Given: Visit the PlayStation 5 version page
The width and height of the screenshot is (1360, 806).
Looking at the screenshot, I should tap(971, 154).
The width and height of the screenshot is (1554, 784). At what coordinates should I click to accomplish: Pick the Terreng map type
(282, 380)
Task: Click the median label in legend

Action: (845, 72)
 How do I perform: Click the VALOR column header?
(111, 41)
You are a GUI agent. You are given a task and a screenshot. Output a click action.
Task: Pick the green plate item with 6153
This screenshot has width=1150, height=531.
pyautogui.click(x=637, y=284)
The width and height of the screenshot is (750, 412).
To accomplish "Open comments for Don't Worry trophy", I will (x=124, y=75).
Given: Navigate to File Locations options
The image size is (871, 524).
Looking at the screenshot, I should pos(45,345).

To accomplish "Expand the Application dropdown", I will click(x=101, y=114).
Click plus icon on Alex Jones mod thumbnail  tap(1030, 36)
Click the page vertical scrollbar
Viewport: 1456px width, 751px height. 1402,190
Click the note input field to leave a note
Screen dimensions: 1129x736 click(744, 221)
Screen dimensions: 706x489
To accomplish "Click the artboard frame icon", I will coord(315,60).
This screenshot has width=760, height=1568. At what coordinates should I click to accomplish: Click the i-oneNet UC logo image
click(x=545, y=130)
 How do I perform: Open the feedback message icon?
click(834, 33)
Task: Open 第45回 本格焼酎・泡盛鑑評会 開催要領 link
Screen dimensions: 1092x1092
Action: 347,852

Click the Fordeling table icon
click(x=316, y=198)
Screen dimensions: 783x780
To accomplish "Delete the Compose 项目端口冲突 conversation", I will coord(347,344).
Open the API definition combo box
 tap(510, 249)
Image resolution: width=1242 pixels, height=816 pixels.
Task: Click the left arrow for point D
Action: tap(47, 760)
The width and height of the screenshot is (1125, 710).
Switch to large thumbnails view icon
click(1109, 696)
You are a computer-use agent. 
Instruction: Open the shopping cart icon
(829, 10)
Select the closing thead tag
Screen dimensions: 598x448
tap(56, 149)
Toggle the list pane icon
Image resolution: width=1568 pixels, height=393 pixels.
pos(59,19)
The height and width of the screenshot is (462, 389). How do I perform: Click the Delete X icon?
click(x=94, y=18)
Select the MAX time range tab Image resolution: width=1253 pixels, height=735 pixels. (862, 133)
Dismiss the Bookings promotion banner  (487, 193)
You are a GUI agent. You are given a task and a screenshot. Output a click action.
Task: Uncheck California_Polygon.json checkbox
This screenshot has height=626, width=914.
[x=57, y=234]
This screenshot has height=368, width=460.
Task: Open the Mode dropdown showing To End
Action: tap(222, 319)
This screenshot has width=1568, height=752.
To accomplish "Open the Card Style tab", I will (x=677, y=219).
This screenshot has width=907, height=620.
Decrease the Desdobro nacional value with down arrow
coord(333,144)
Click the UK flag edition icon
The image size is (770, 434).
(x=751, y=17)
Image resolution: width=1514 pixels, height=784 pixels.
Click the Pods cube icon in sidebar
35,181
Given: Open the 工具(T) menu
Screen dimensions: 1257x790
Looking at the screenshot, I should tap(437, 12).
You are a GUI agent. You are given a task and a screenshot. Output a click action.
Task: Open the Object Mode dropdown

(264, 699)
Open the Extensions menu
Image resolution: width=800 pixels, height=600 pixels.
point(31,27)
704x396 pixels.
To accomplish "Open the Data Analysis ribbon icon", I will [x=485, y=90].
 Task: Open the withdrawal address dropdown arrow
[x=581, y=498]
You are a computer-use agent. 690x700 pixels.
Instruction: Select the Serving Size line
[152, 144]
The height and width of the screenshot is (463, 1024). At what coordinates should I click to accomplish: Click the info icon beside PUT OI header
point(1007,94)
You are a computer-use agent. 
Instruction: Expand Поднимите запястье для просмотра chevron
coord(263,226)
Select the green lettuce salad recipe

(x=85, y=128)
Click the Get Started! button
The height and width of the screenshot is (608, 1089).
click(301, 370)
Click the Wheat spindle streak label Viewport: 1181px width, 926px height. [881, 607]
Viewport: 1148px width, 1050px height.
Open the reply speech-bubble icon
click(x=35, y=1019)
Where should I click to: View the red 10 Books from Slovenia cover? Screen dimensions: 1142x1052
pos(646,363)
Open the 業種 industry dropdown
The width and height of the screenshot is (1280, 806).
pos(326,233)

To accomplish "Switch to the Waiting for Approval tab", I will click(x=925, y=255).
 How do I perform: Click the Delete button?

•••••

PROMPT:
What you need to do is repeat every record above exactly.

RESPONSE AREA:
Given: Visit the PlayStation 5 version page
The width and height of the screenshot is (1360, 806).
Looking at the screenshot, I should tap(971, 154).
The width and height of the screenshot is (1554, 784). At what coordinates should I click to accomplish: Pick the Terreng map type
(282, 380)
Task: Click the median label in legend

Action: (845, 72)
 How do I perform: Click the VALOR column header?
(111, 41)
You are a GUI agent. You are given a task and a screenshot. Output a click action.
Task: Pick the green plate item with 6153
This screenshot has width=1150, height=531.
pyautogui.click(x=637, y=284)
The width and height of the screenshot is (750, 412).
To accomplish "Open comments for Don't Worry trophy", I will (x=124, y=75).
Given: Navigate to File Locations options
The image size is (871, 524).
Looking at the screenshot, I should pos(45,345).

To accomplish "Expand the Application dropdown", I will click(x=101, y=114).
Click plus icon on Alex Jones mod thumbnail  tap(1030, 36)
Click the page vertical scrollbar
Viewport: 1456px width, 751px height. 1402,190
Click the note input field to leave a note
Screen dimensions: 1129x736 click(744, 221)
Screen dimensions: 706x489
To accomplish "Click the artboard frame icon", I will coord(315,60).
This screenshot has width=760, height=1568. At what coordinates should I click to accomplish: Click the i-oneNet UC logo image
click(x=545, y=130)
 How do I perform: Open the feedback message icon?
click(834, 33)
Task: Open 第45回 本格焼酎・泡盛鑑評会 開催要領 link
Screen dimensions: 1092x1092
Action: 347,852

Click the Fordeling table icon
click(x=316, y=198)
Screen dimensions: 783x780
To accomplish "Delete the Compose 项目端口冲突 conversation", I will coord(347,344).
Open the API definition combo box
 tap(510, 249)
Image resolution: width=1242 pixels, height=816 pixels.
Task: Click the left arrow for point D
Action: tap(47, 760)
The width and height of the screenshot is (1125, 710).
Switch to large thumbnails view icon
click(1109, 696)
You are a computer-use agent. 
Instruction: Open the shopping cart icon
(829, 10)
Select the closing thead tag
Screen dimensions: 598x448
tap(56, 149)
Toggle the list pane icon
Image resolution: width=1568 pixels, height=393 pixels.
pos(59,19)
The height and width of the screenshot is (462, 389). How do I perform: Click the Delete X icon?
click(x=94, y=18)
Select the MAX time range tab Image resolution: width=1253 pixels, height=735 pixels. (862, 133)
Dismiss the Bookings promotion banner  (487, 193)
You are a GUI agent. You are given a task and a screenshot. Output a click action.
Task: Uncheck California_Polygon.json checkbox
This screenshot has height=626, width=914.
[x=57, y=234]
This screenshot has height=368, width=460.
Task: Open the Mode dropdown showing To End
Action: tap(222, 319)
This screenshot has width=1568, height=752.
To accomplish "Open the Card Style tab", I will (x=677, y=219).
This screenshot has width=907, height=620.
Decrease the Desdobro nacional value with down arrow
coord(333,144)
Click the UK flag edition icon
The image size is (770, 434).
(x=751, y=17)
Image resolution: width=1514 pixels, height=784 pixels.
Click the Pods cube icon in sidebar
35,181
Given: Open the 工具(T) menu
Screen dimensions: 1257x790
Looking at the screenshot, I should tap(437, 12).
You are a GUI agent. You are given a task and a screenshot. Output a click action.
Task: Open the Object Mode dropdown

(264, 699)
Open the Extensions menu
Image resolution: width=800 pixels, height=600 pixels.
point(31,27)
704x396 pixels.
To accomplish "Open the Data Analysis ribbon icon", I will [x=485, y=90].
 Task: Open the withdrawal address dropdown arrow
[x=581, y=498]
You are a computer-use agent. 690x700 pixels.
Instruction: Select the Serving Size line
[152, 144]
The height and width of the screenshot is (463, 1024). At what coordinates should I click to accomplish: Click the info icon beside PUT OI header
point(1007,94)
You are a computer-use agent. 
Instruction: Expand Поднимите запястье для просмотра chevron
coord(263,226)
Select the green lettuce salad recipe

(x=85, y=128)
Click the Get Started! button
The height and width of the screenshot is (608, 1089).
click(301, 370)
Click the Wheat spindle streak label Viewport: 1181px width, 926px height. [881, 607]
Viewport: 1148px width, 1050px height.
Open the reply speech-bubble icon
click(x=35, y=1019)
Where should I click to: View the red 10 Books from Slovenia cover? Screen dimensions: 1142x1052
pos(646,363)
Open the 業種 industry dropdown
The width and height of the screenshot is (1280, 806).
pos(326,233)

To accomplish "Switch to the Waiting for Approval tab", I will click(x=925, y=255).
 How do I perform: Click the Delete button?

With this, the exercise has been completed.